One engineer sketches a central service that calls the others in sequence — submit, validate, charge, notify — and owns the whole flow. A second engineer recoils: "That's a god-service. Make the services emit events and react to each other. Decouple everything." The first counters that nobody will be able to understand the system, that there's no single place to see what happened. Voices rise. Eventually the more senior or more stubborn person wins, and the decision — orchestration or choreography — gets made on temperament rather than on the shape of the problem.
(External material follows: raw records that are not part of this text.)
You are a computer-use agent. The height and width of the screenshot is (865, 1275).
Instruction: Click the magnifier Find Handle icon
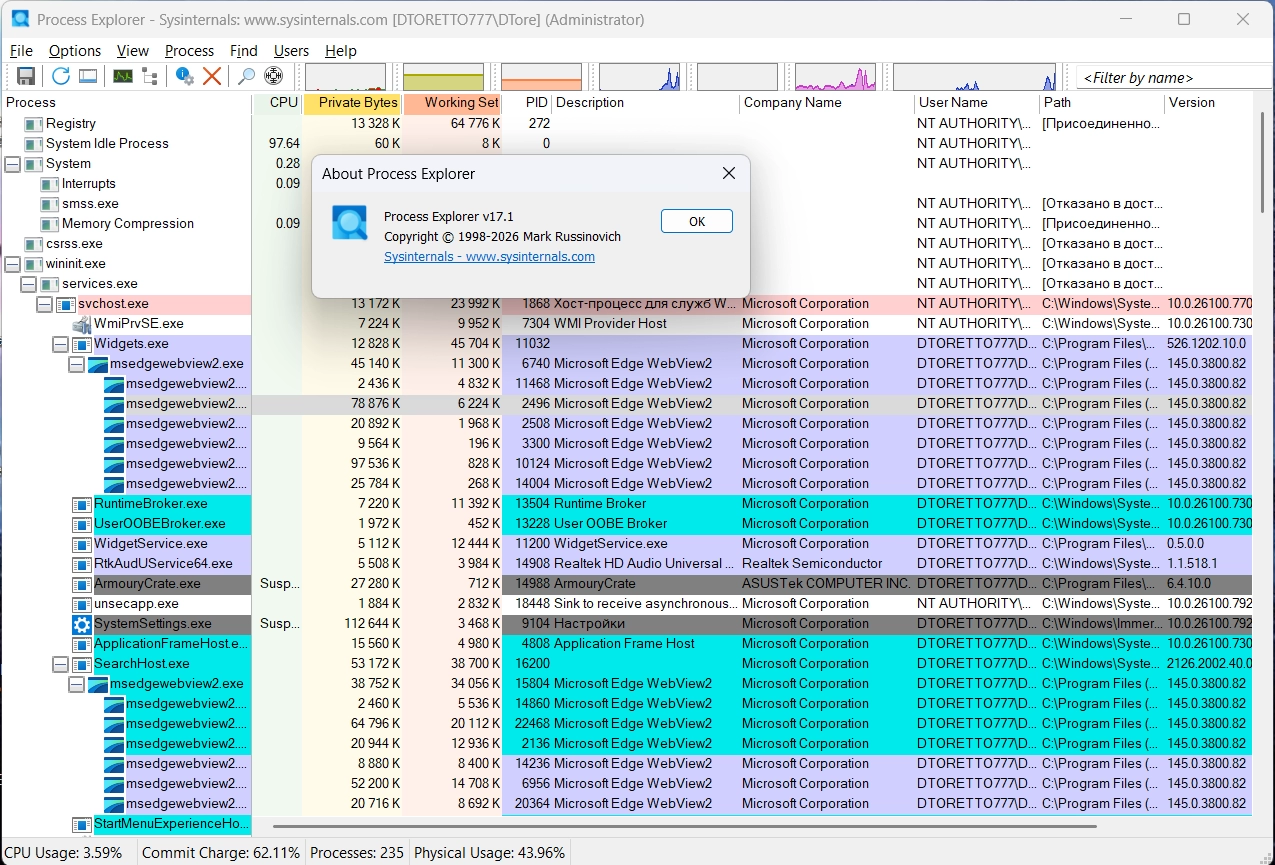(246, 76)
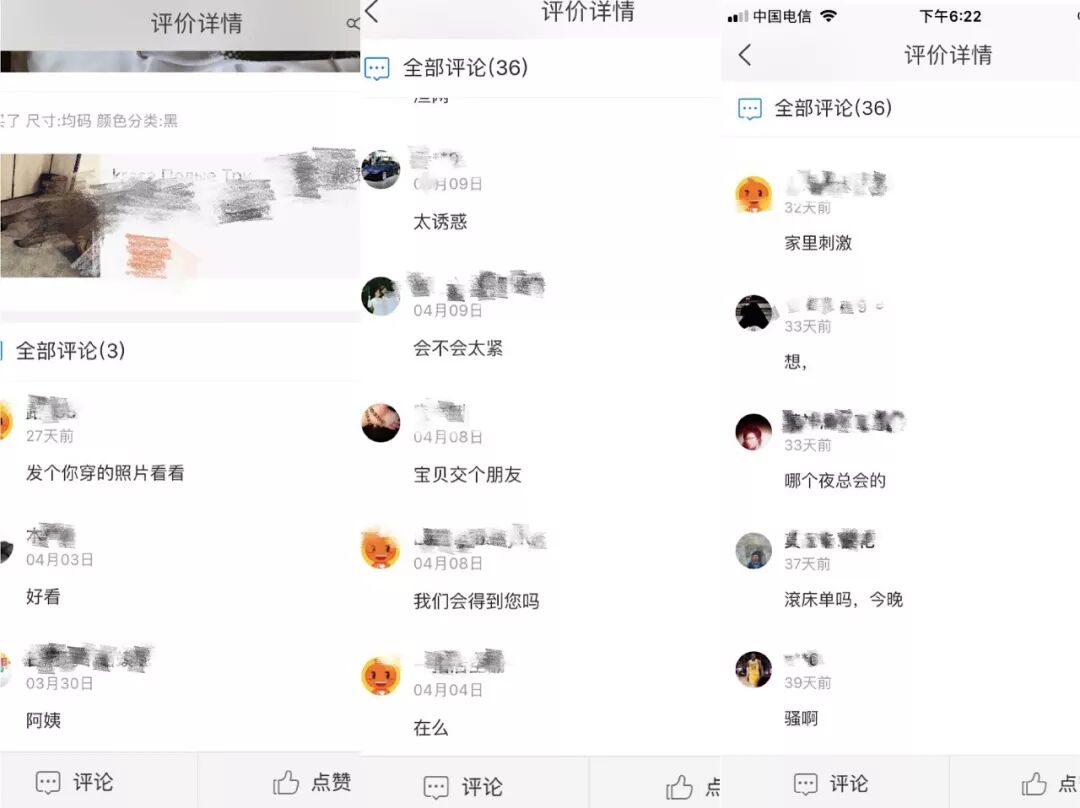Tap the thumbs-up icon at the bottom of the middle panel
The width and height of the screenshot is (1080, 808).
(679, 787)
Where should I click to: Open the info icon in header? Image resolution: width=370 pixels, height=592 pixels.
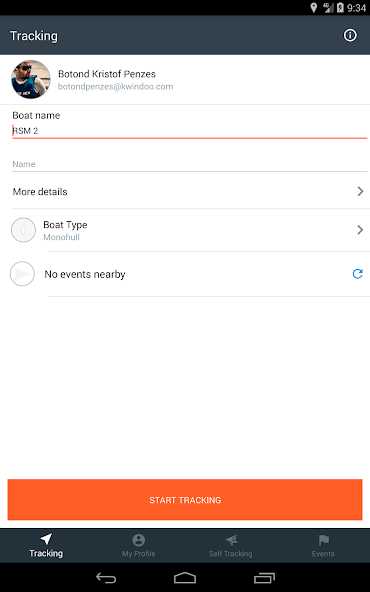click(x=350, y=35)
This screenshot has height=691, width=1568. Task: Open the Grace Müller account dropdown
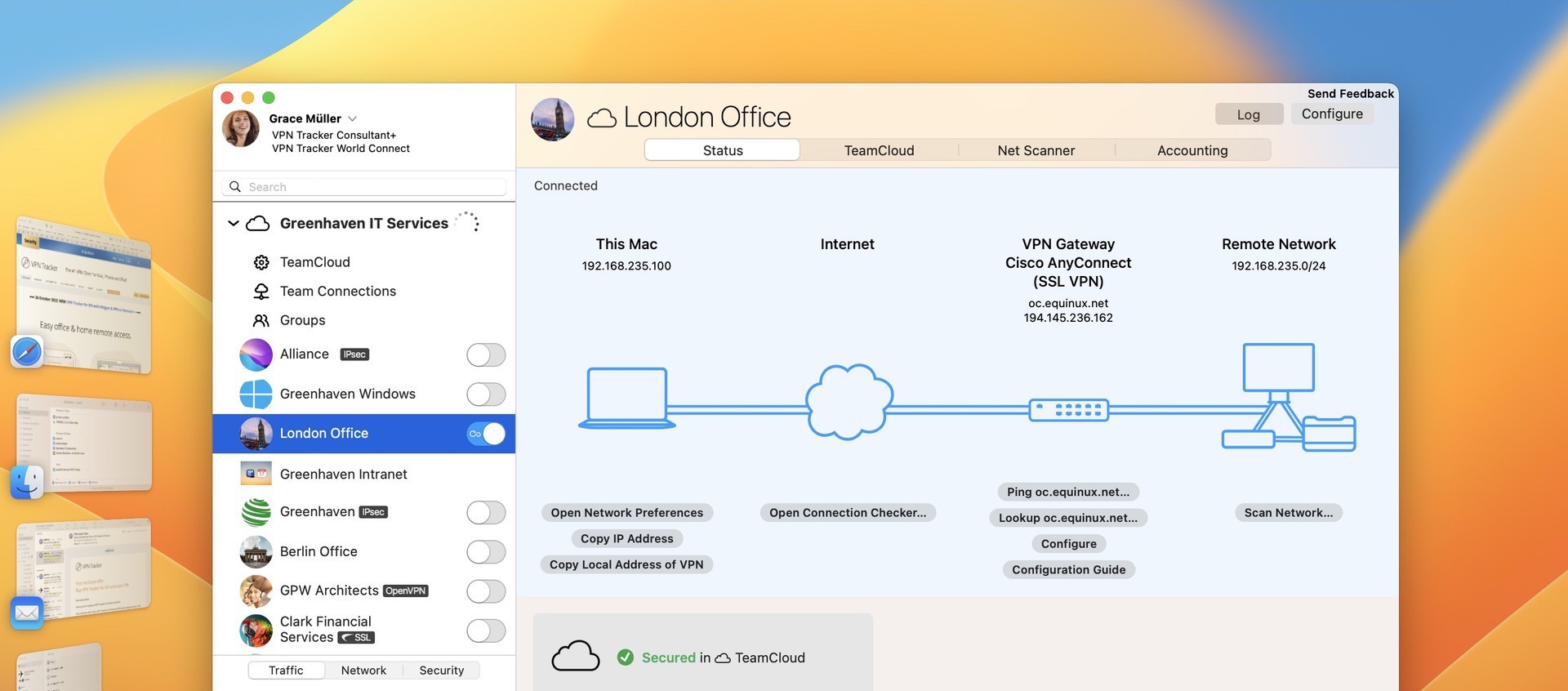pos(352,118)
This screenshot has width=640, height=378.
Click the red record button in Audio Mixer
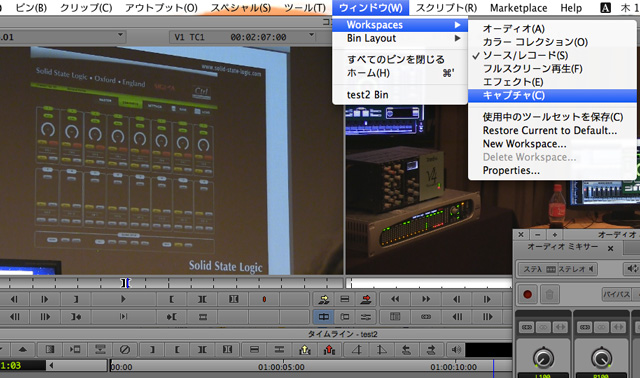click(527, 294)
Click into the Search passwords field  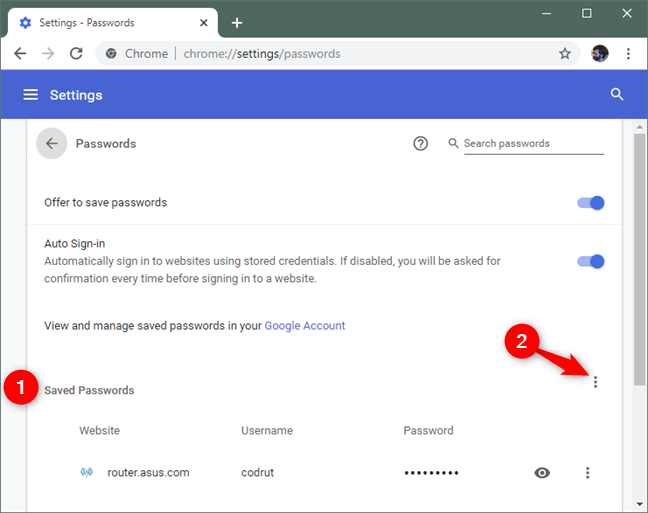(533, 144)
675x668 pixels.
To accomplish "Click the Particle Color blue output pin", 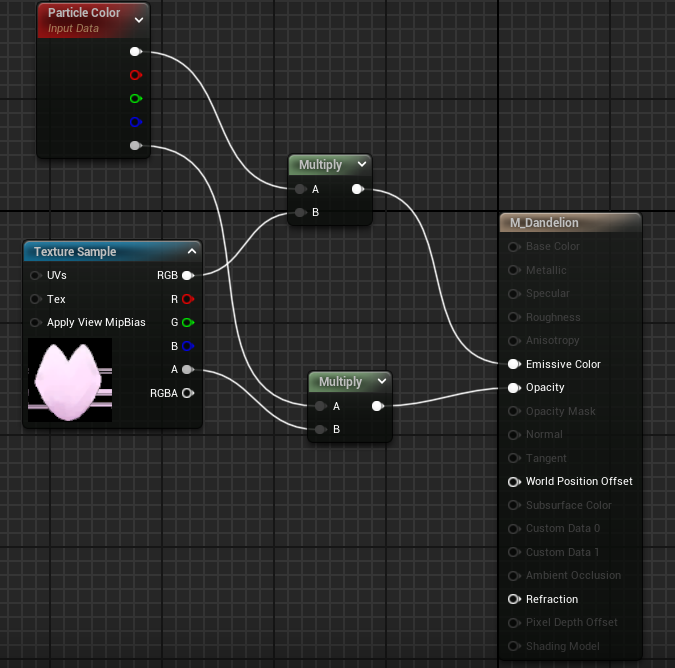I will (x=135, y=122).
That's the part worth fixing. Orchestration versus choreography is not a matter of taste, and it is not a binary you decide once for the whole system. It is a per-workflow judgment with a small number of inputs, and once you can name those inputs the argument mostly evaporates. I want to give you the framework I actually use, grounded in a pricing platform I built that runs both styles on purpose, in the same codebase, because each was right for a different part of the same business process.

First, let's make sure we're steelmanning both — because the design-review fight usually involves two people describing caricatures.

The two words, defined honestly

The metaphor in the names is exact, and it's worth taking literally.

Orchestration is an orchestra with a conductor. One component — a workflow engine, a state machine, a coordinator — holds the score and tells each service when to play. The control flow lives in one place. When you ask "what's the status of this transaction and what happens next," there is a single authority that knows.

Choreography is a dance troupe with no conductor on stage. Each dancer knows the routine and responds to cues — the music, the other dancers' movements — and the coordination emerges from rules each performer follows independently. Translated to systems: services publish events, other services subscribe and react, and no one is centrally in charge. The control flow is distributed across everyone's reaction to everyone else.

Neither is more "advanced" than the other. They optimize for opposite things, and that opposition is the whole decision.

The case for a conductor

Orchestration buys you one priceless thing: a single place to reason about the flow. When a process is a genuine sequence with branches — evaluate the rules; if it's clean, publish; if it's a soft violation, route to a human; if it's a hard violation, reject — that logic has to live somewhere. Put it in one state machine and you get an authoritative answer to "where is this and why," you get one place to handle timeouts and retries, and — critically — you get a natural home for compensation: when step four fails, the coordinator knows how to walk steps three, two, and one backward in order.

This is exactly why, in the pricing platform, the price-approval lifecycle is orchestrated. A proposed price change runs through a rules engine — a hard floor on margin, soft limits on the size of an increase and on pricing materially above a competitor — and a soft violation parks the proposal in a PENDING_APPROVAL state until a human acts. That is complex, stateful, human-involved decisioning. It wants one owner. Trying to express "wait, possibly for hours, for a human to approve, then continue" as a web of independent event reactions is how you build a system nobody can debug at 2 p.m., let alone 2 a.m. A workflow engine — Camunda, Temporal, or a hand-rolled state machine — is the right tool, and reaching for it here is maturity, not bureaucracy.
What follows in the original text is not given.